Together, these cases point to a wider concern:

lifestyle-related health problems are becoming more concern in children, often linked to misconception in children, often linked to misconceptions about diet and nutrition among parents.

SCREENS AND SNACKS:

“We see kids as young as five and six with obesity and diabetes. Earlier, kids would be outdoors for at least a few hours a day. Now, they spend that time in front of screens, snacking mostly on packaged foods high in salt and sugar that are prime culprits for obesity and other lifestyle diseases at a much younger age.”

PARENTS AND PEER FACTOR:

“Parents today don’t have enough time to supervise the child’s overall development. There’s also a lack of understanding about complementary feeding, especially after six months. At that age, nutrition other than milk is crucial for growth and makes a big difference. Earlier, complimentary feeds were mostly homemade. Now people resort to processed food without bothering about quality.”

Peer influence also plays a role. “During the first four years, the child is active. But once they start school, peer influence makes them consume junk and packaged food.”

According to him, deficiencies are now common in children. “Iron deficiency is very common, more than many parents realize. Most multivitamin syrups don’t contain enough iron, and kids, especially those on vegetarians diets, don’t get enough iron and vitamin B12 from food.

Vitamin D levels are also low despite supplements. Those with low zinc intake feel fatigued easily and frequently fall sick.”

MATERNAL NUTRITION IMPACT:

Lifestyle is only part of the picture; metabolism, stress, and maternal nutrition during pregnancy also affects a child’s health. “Indian babies are the smallest in the world, around 2.7 kg, compared to 3.5 kg for an average UK baby.”

“Poor intrauterine growth leads to future risk of diabetes, blood pressure, heart disease, mental disorders and other conditions.”

“In mothers who develop gestational diabetes, babies get an excess supply of glucose which raises risk of diabetes and other non-communicable diseases as the child grows.”

STRIKING THE RIGHT BALANCE:

Doctors emphasize that a balanced diet and exercise is key.

Extremes at both ends of t he dietary spectrum are harming children. “On one side, we see parents giving their kids processed foods, while on the other, some people force their kids to follow fad diets meant strictly for adults. Such diets reduce carb and fat intake, whereas a good balance of carbs, protein and fat is vital for the growing years. If you do away with carbs, kid’s energy levels drop.”

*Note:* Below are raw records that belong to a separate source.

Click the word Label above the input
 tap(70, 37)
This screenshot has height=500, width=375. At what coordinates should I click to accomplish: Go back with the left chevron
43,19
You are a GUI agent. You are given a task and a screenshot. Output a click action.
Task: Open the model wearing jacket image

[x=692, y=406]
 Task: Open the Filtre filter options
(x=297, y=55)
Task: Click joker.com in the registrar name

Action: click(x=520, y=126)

“Make regular meals healthier instead. If your child is craving something indulgent, don’t deny it. Just balance it with a generous topping of vegetables or pair it with a salad or soup. Simple tweaks will ensure both taste and nutrition.”

BUILDING GOOD HABITS:

Parents should make a conscious effort to instill healthy eating habits early. “We often have parents asking why their child isn’t gaining weight, not eating properly, or is fixated on specific foods like biscuits or noodles.. The root cause often lies with parents as they are the ones who introduce these foods to the child. When it’s suddenly withdrawn, it creates confusion for the kids, who wonder why they are no longer getting the foods they enjoy. It’s important to treat such foods only as occasional treats.”

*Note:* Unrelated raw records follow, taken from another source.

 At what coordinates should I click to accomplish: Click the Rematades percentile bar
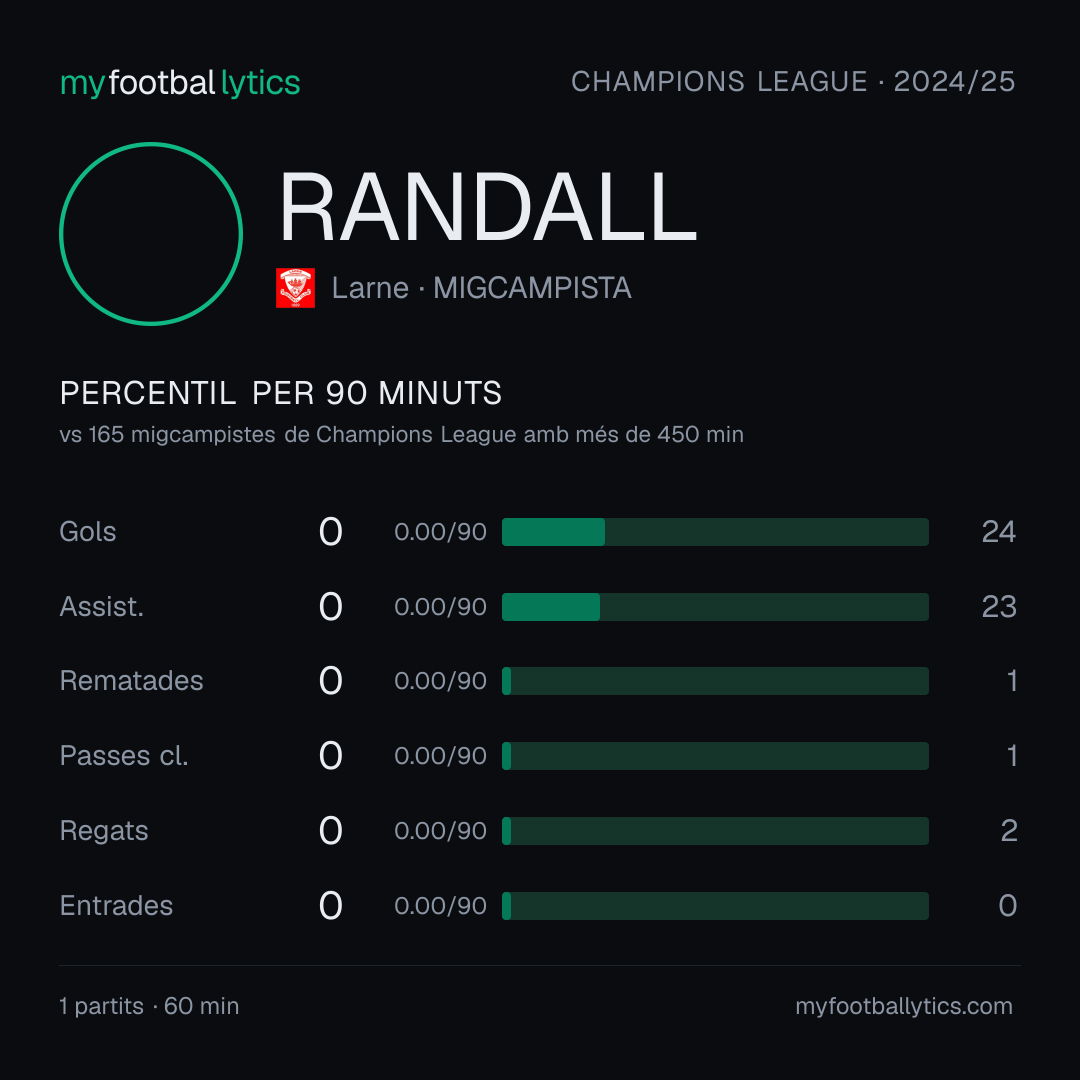coord(715,681)
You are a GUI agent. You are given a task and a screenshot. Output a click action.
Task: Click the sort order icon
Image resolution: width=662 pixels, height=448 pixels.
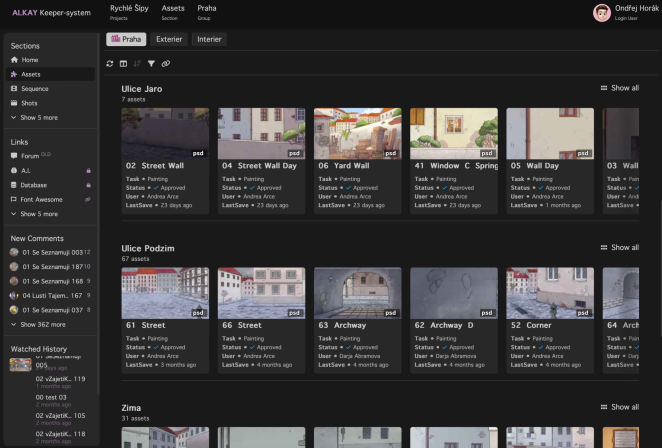(x=137, y=64)
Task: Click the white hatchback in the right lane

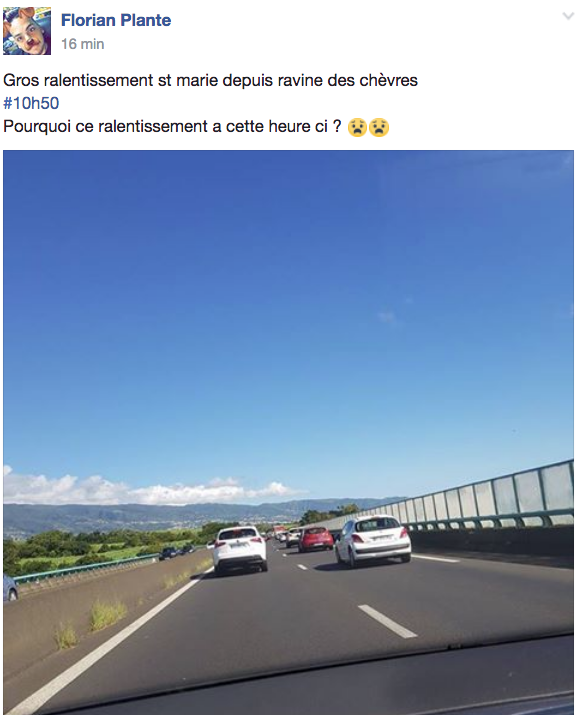Action: pyautogui.click(x=373, y=540)
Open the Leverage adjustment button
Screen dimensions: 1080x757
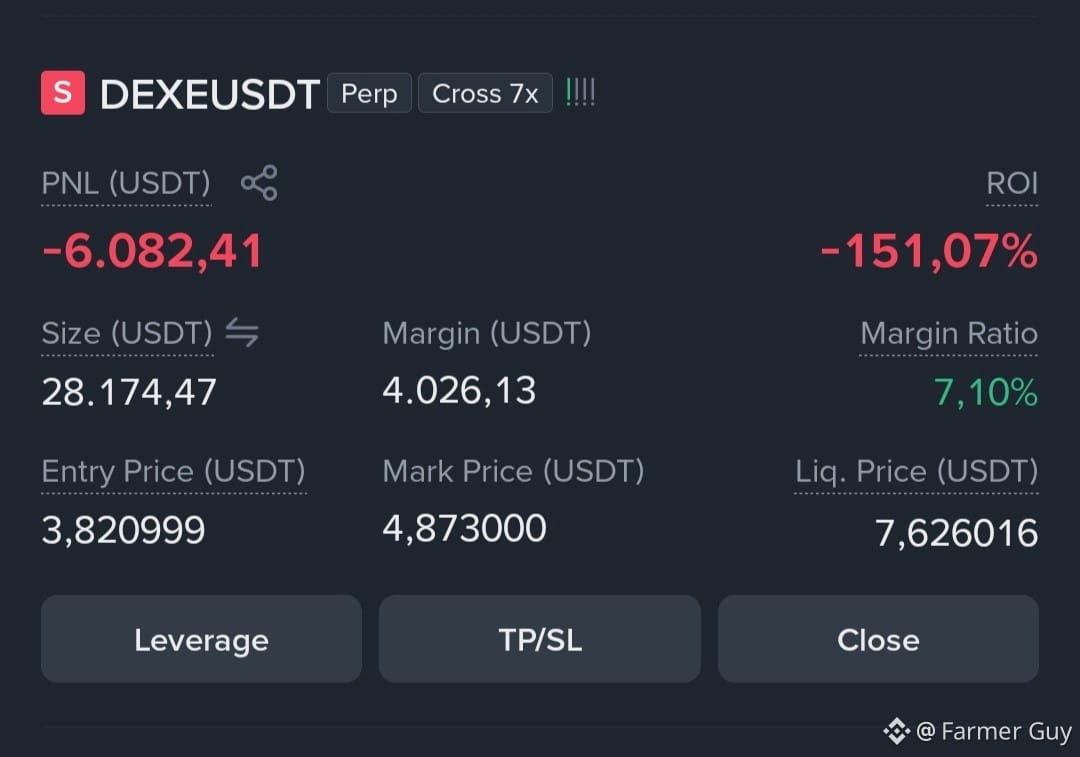pyautogui.click(x=201, y=639)
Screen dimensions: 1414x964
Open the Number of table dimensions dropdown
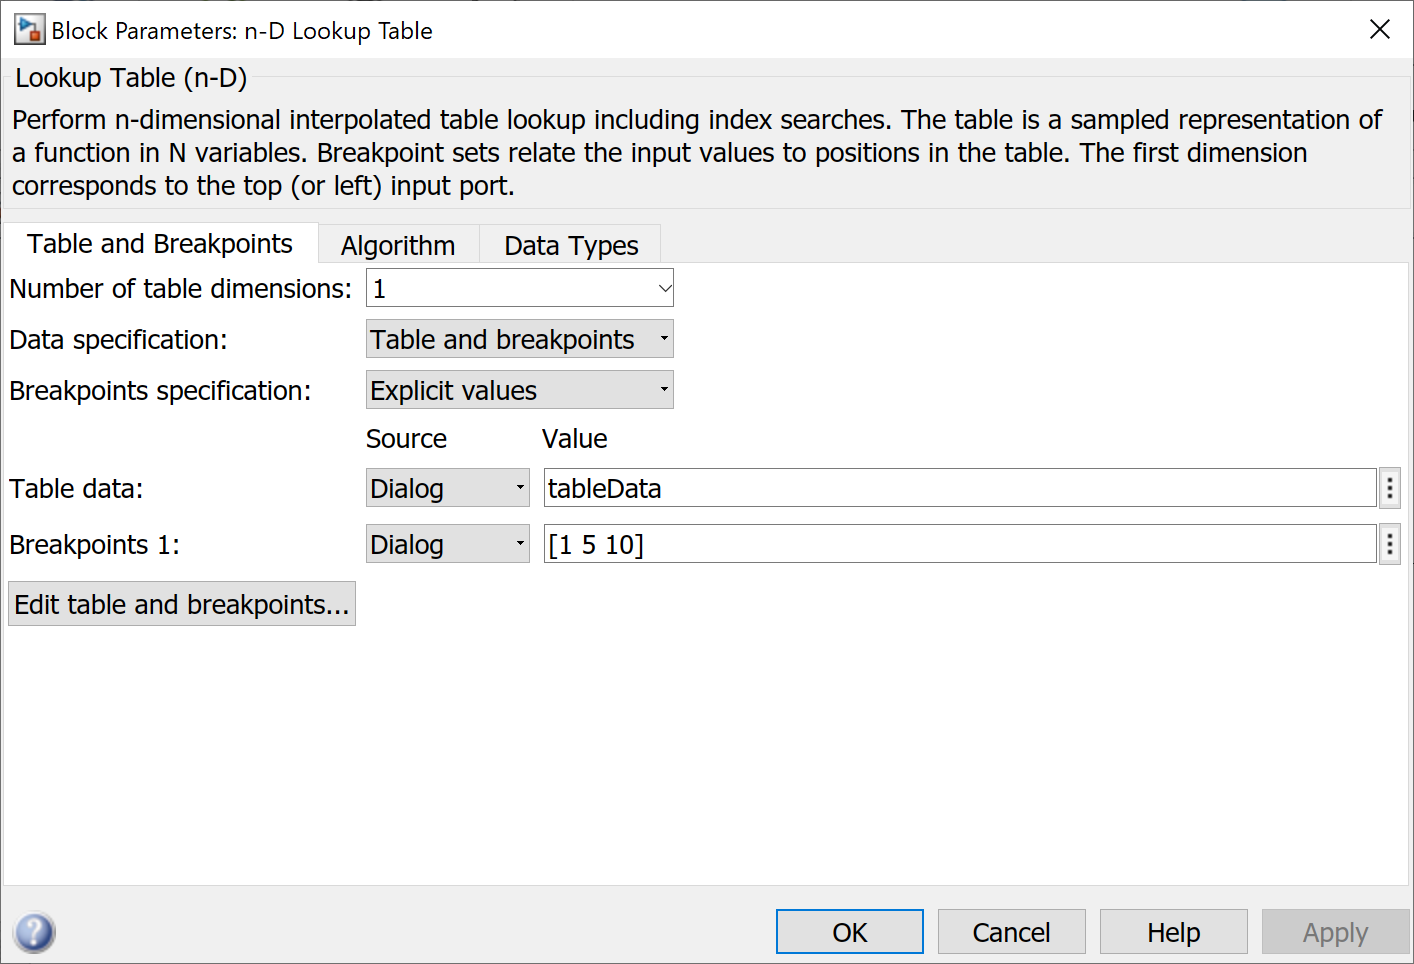tap(663, 287)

Proper nutrition, outdoor activities, communication, and social interaction all play a vital role in a child’s overall well-being. “These are the first steps towards ensuring a healthy child and a healthier adult in future.”

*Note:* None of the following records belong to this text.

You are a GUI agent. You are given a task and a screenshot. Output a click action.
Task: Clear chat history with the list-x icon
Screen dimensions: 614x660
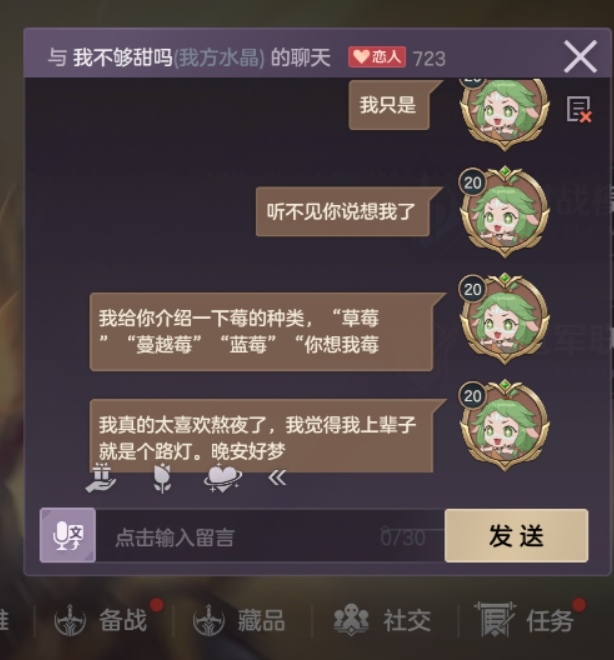point(579,109)
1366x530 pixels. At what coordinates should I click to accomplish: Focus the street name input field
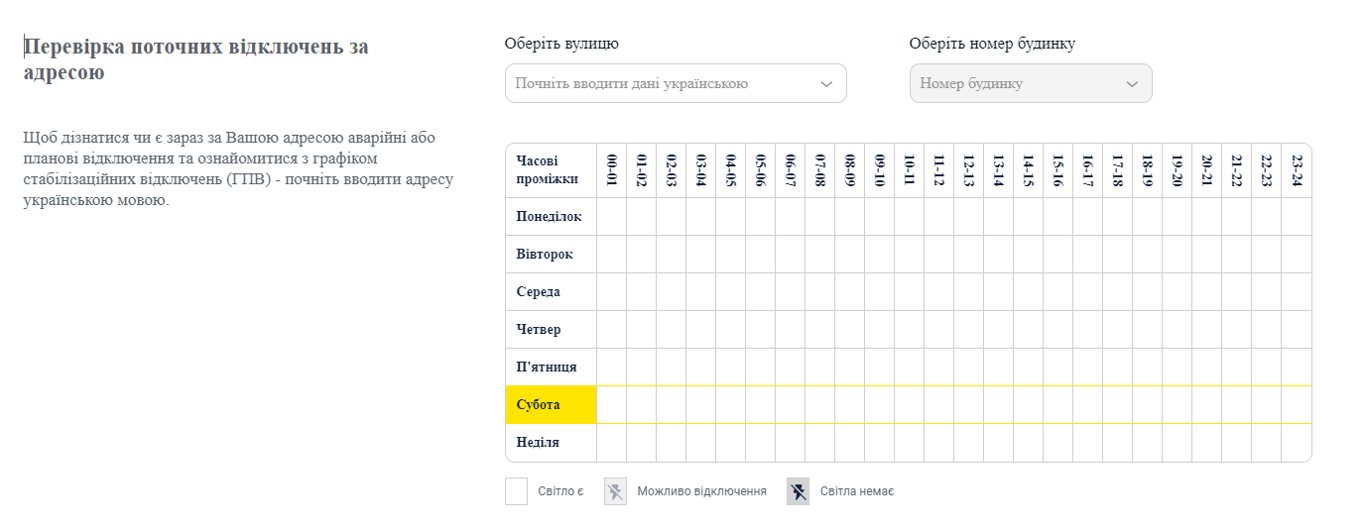point(660,84)
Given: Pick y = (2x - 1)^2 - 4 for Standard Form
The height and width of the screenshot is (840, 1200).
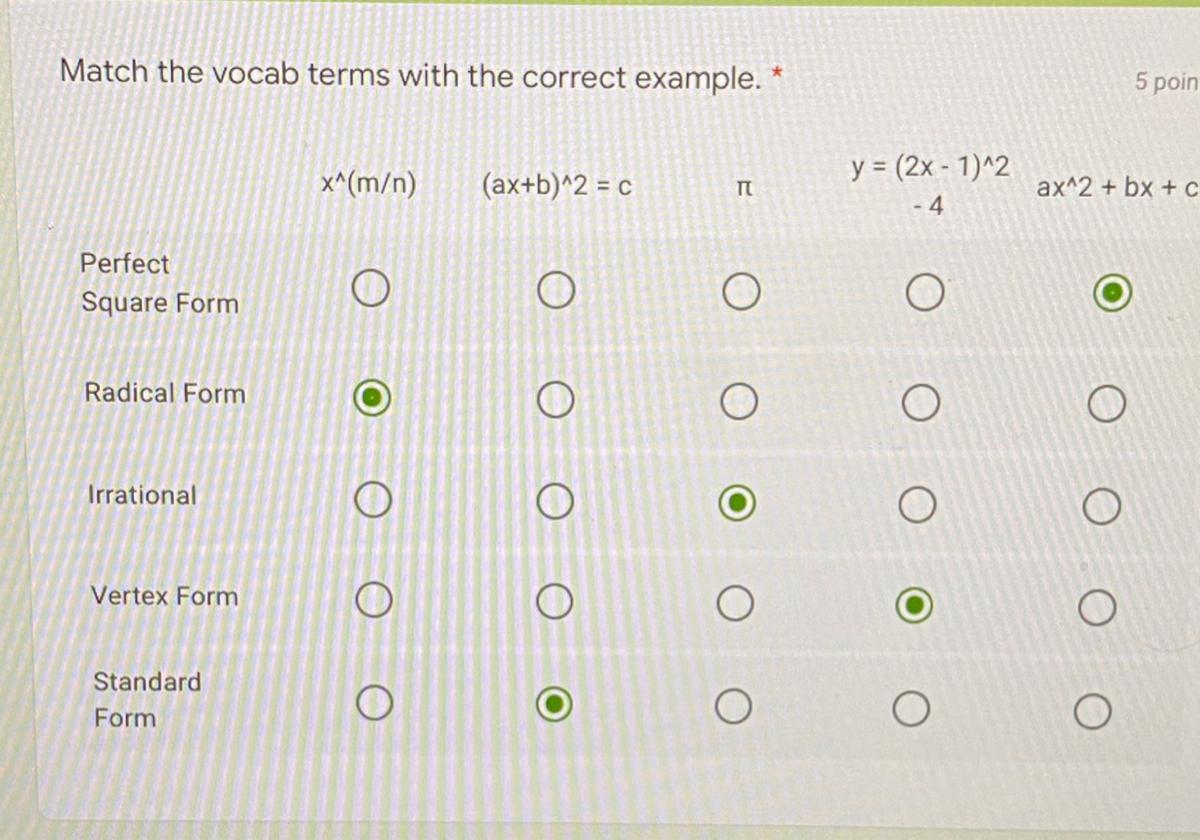Looking at the screenshot, I should click(911, 710).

WHAT PUTS THEM AT TYPE 2 DIABETES RISK?

  • Excess weight — Extra fatty tissue (especially around the abdomen) makes the body’s cells more resistant to insulin.
  • Poor diet, exercise — Inactive lifestyles, processed foods, and sugary drinks.
  • Family history — Parent or sibling with Type 2 diabetes.
  • Race or ethinicity — South Asians, few other groups genetically more prone.
  • Age and sex: Disease often appears in early adolescence, though it can occur of any age. More common among girls.
  • Maternal health, pre-term birth — Kid at rik if mother had gestational diabetes. Babies born underweight or pre-term (39-42 weeks) vulnerable.